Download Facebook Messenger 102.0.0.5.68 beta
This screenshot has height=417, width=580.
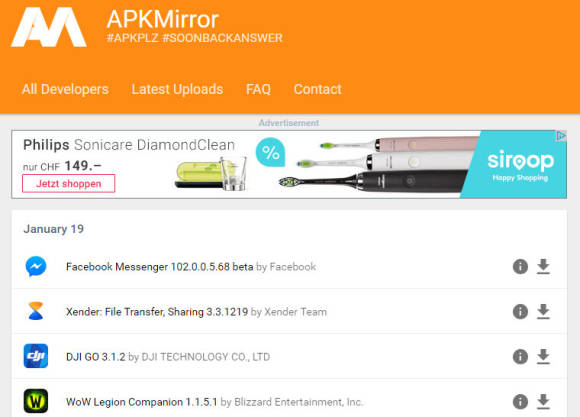543,266
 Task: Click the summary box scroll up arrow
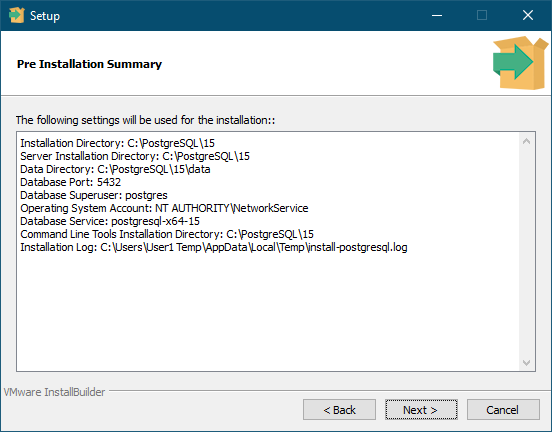pyautogui.click(x=526, y=142)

→ **DO THIS**:
Transcribe every line of the records above verbatim, omitting the pictures.

→ **ANSWER TO THE EXERCISE**:
Download Facebook Messenger 102.0.0.5.68 beta
This screenshot has height=417, width=580.
543,266
 Task: Click the summary box scroll up arrow
pyautogui.click(x=526, y=142)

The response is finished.